• **Records for this exercise**

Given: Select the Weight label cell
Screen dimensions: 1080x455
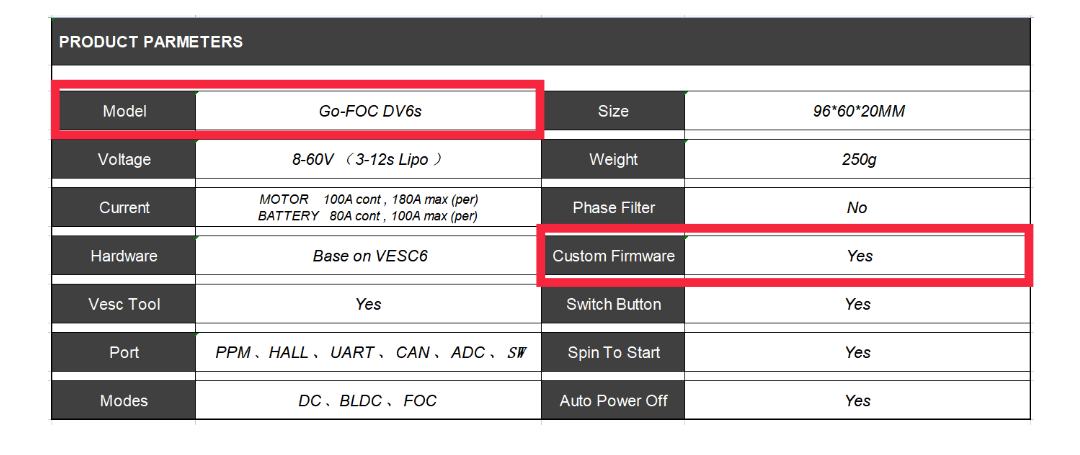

--

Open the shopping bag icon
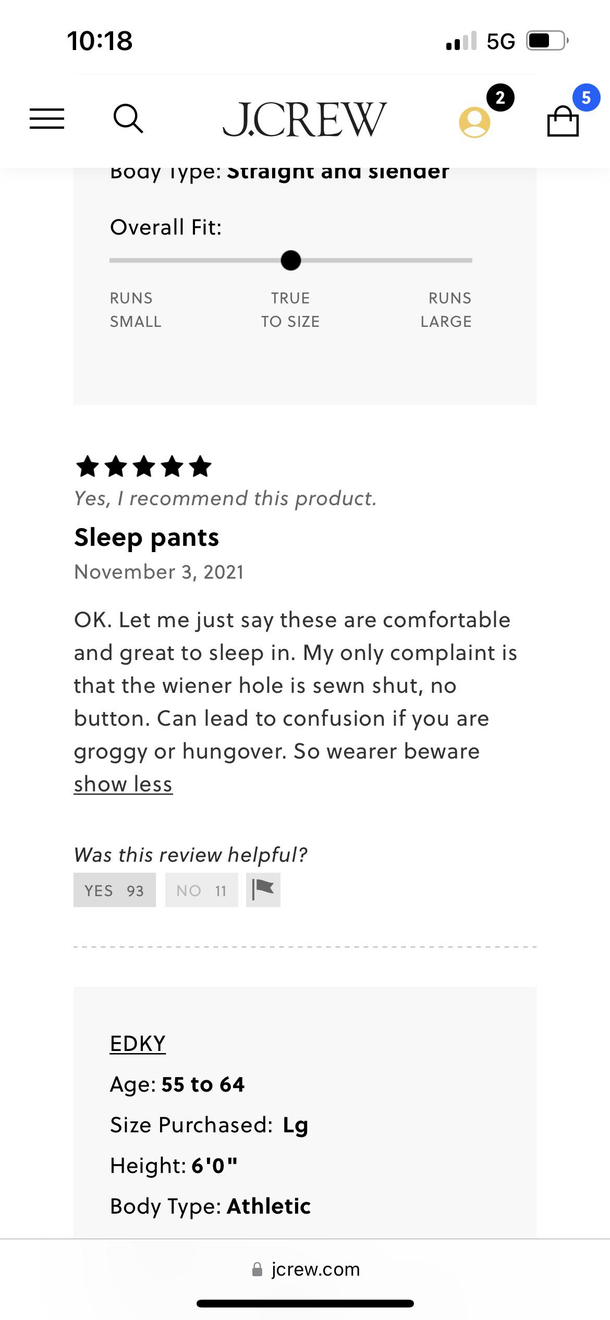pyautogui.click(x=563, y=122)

==

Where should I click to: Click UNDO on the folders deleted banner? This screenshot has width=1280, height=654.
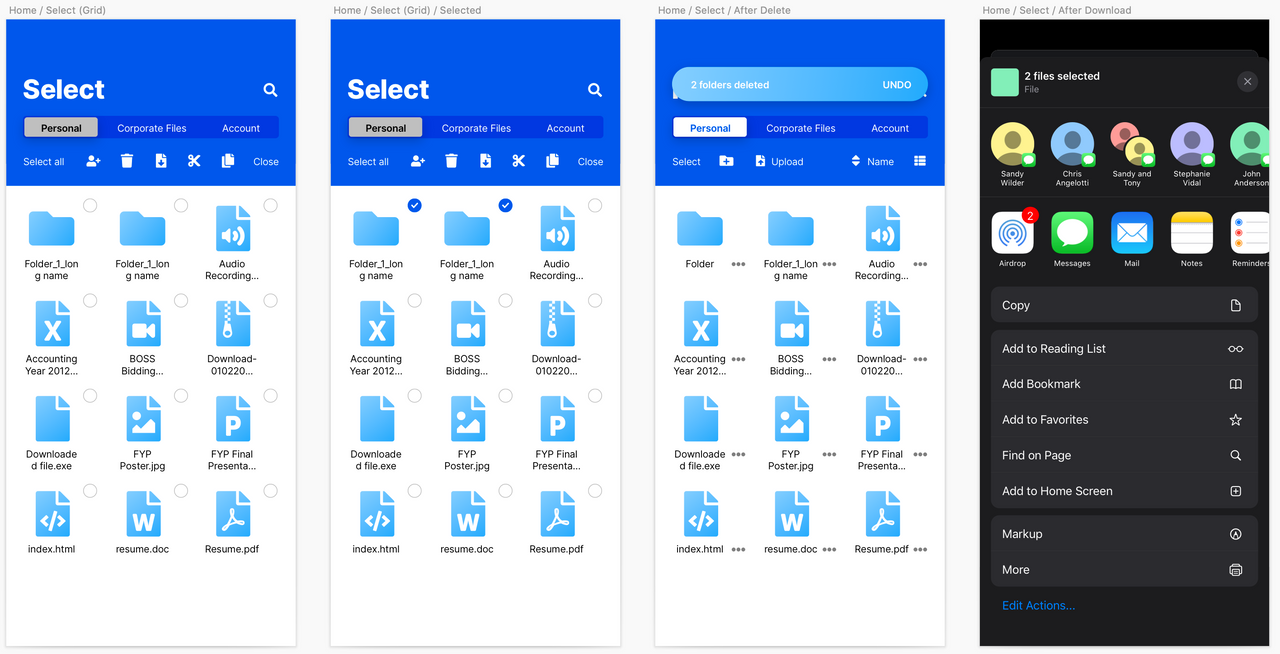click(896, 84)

• **Exercise instructions**
Using the data above, transcribe the lines that run from the line with "Given: Select the Weight label cell" to the line with "Screen dimensions: 1080x455", both ends kept, and output nothing else.

• **Result of this task**
Given: Select the Weight label cell
Screen dimensions: 1080x455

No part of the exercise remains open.